Unicef ha lanzado una campaña conmovedora, El viaje de su vida, que busca precisamente concienciar a los ciudadanos, hacerles comprender lo que está ocurriendo en territorio europeo. En ella, se simula un concurso que tiene como premio un viaje por Grecia, Estambul, Viena. Destinos idílicos. Fascinantes. Las risas de los ganadores se apagan y tornan en llanto y rabia cuando comprenden que ese viaje es el que han emprendido cientos de miles de personas que escapan de la guerra siria. 

Es necesaria esta labor de las ONG para concienciar a los ciudadanos. Como lo es la denuncia de quienes están en el terreno. El Observatorio Sirio para los Derechos Humanos denunció ayer que la policía turca dispara a matar a los refugiados. Lo publicó el diario The Times y, sorprendentemente, hoy no abre portadas de periódicos ni ha provocado una reacción furibunda, ni la exigencia de responsabilidad para los gobernantes turcos y para los europeos, que quieren poner en manos de esta gente a refugiados. También hay denuncias de que Turquía está devolviendo de forma masiva a personas que escapan de Siria de vuelta a las bombas. La base del acuerdo entre la UE y Turquía es que este país es seguro. Y, a tenor de estas informaciones, no lo es tanto. Cierto es que Turquía ha sido infinitamente más generoso que la UE, con 2 millones de refugiados. Pero urge aclarar esta información. Y revela también la gravedad del acuerdo indecente de Europa. 

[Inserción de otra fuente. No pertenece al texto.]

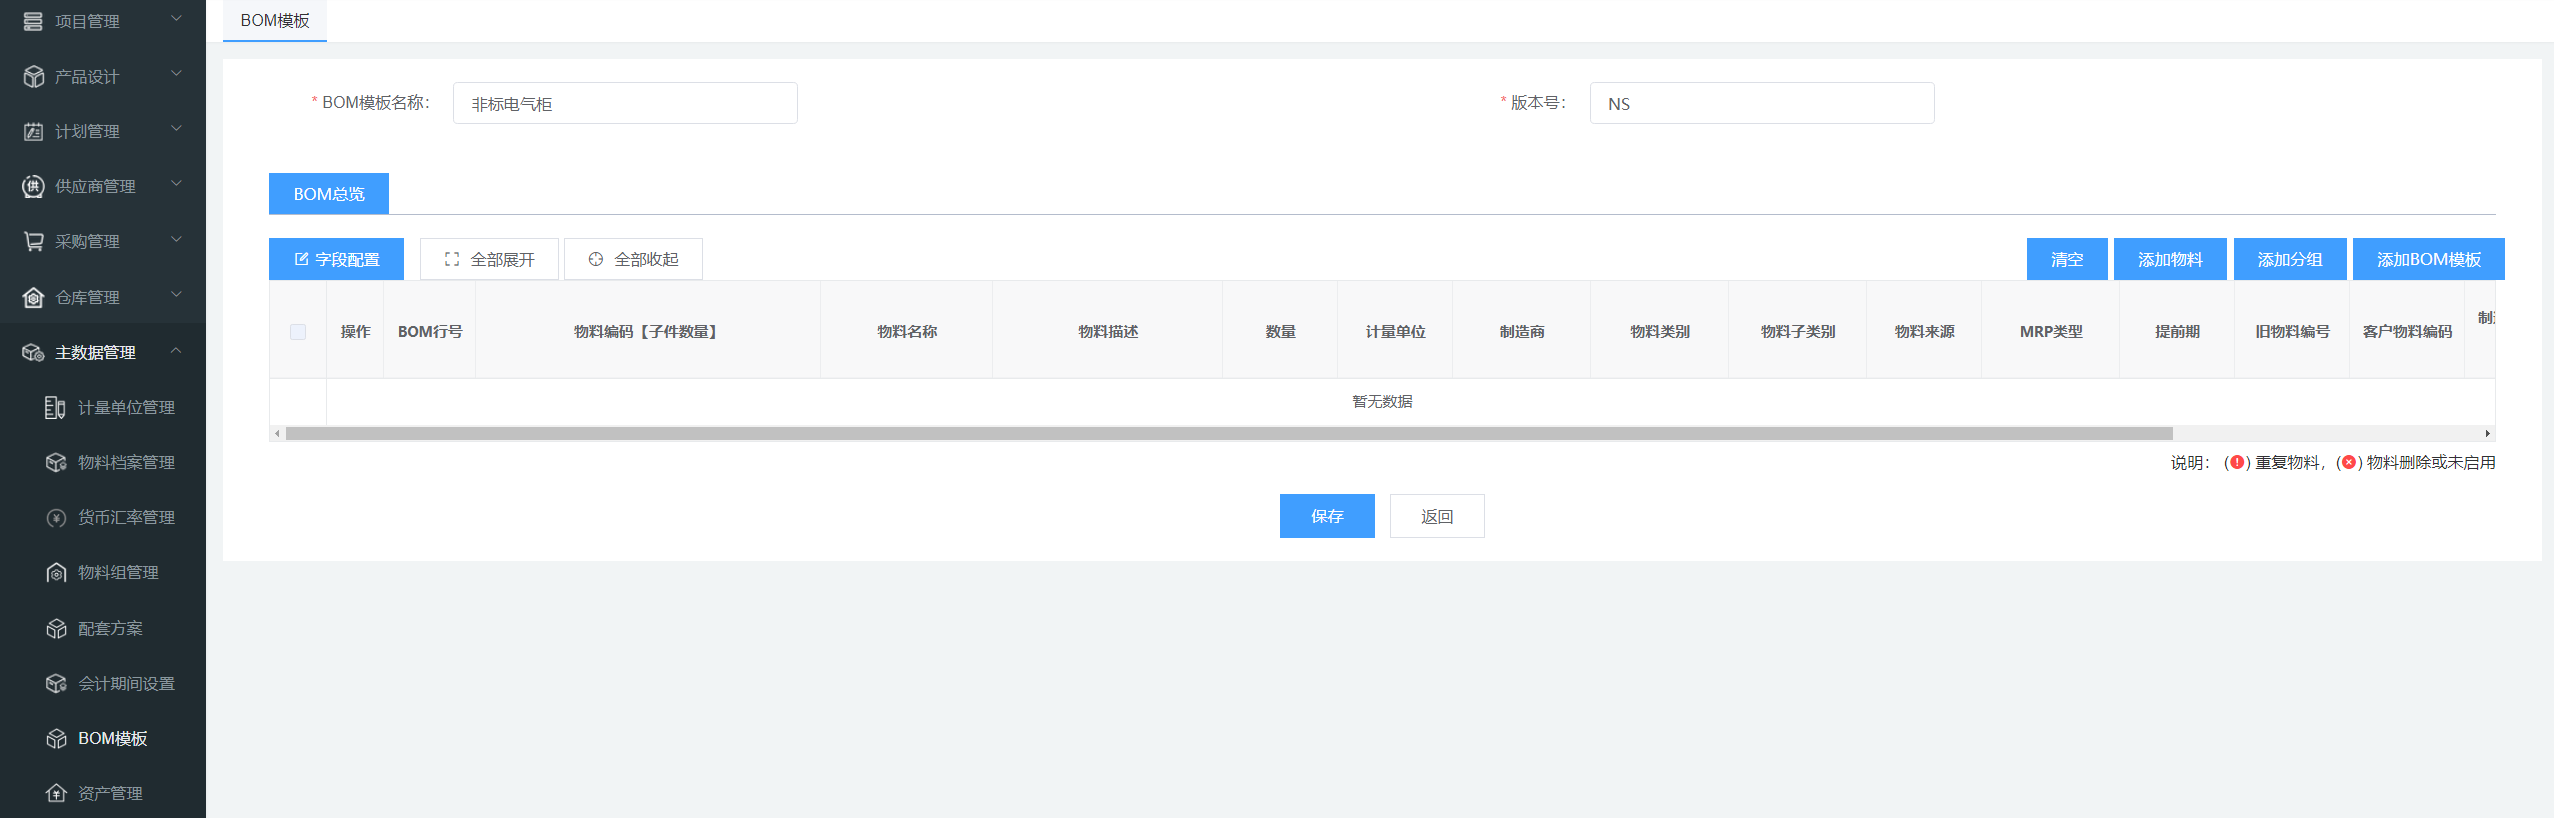Click the 货币汇率管理 currency icon
The image size is (2554, 818).
coord(56,518)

Así como hay ONG ejemplares, también existen gobiernos que actúan de un modo diferente, sencillamente ético, a los ejecutivos europeos. Y el ejemplo, en esto y otras muchas cosas, es Canadá. El país, gobernado ahora por Justin Trudeau, que se declara abiertamente feminista para escándalo de quienes conceden connotaciones poco menos que diabólicas y perversas a este término, por cierto, se ha comprometido a acoger a otros 10.000 refugiados, según anunció ayer su ministro de Inmigración. Su objetivo es recoger a más de 44.000 refugiados este año, tanto en centros públicos como en domicilios particulares.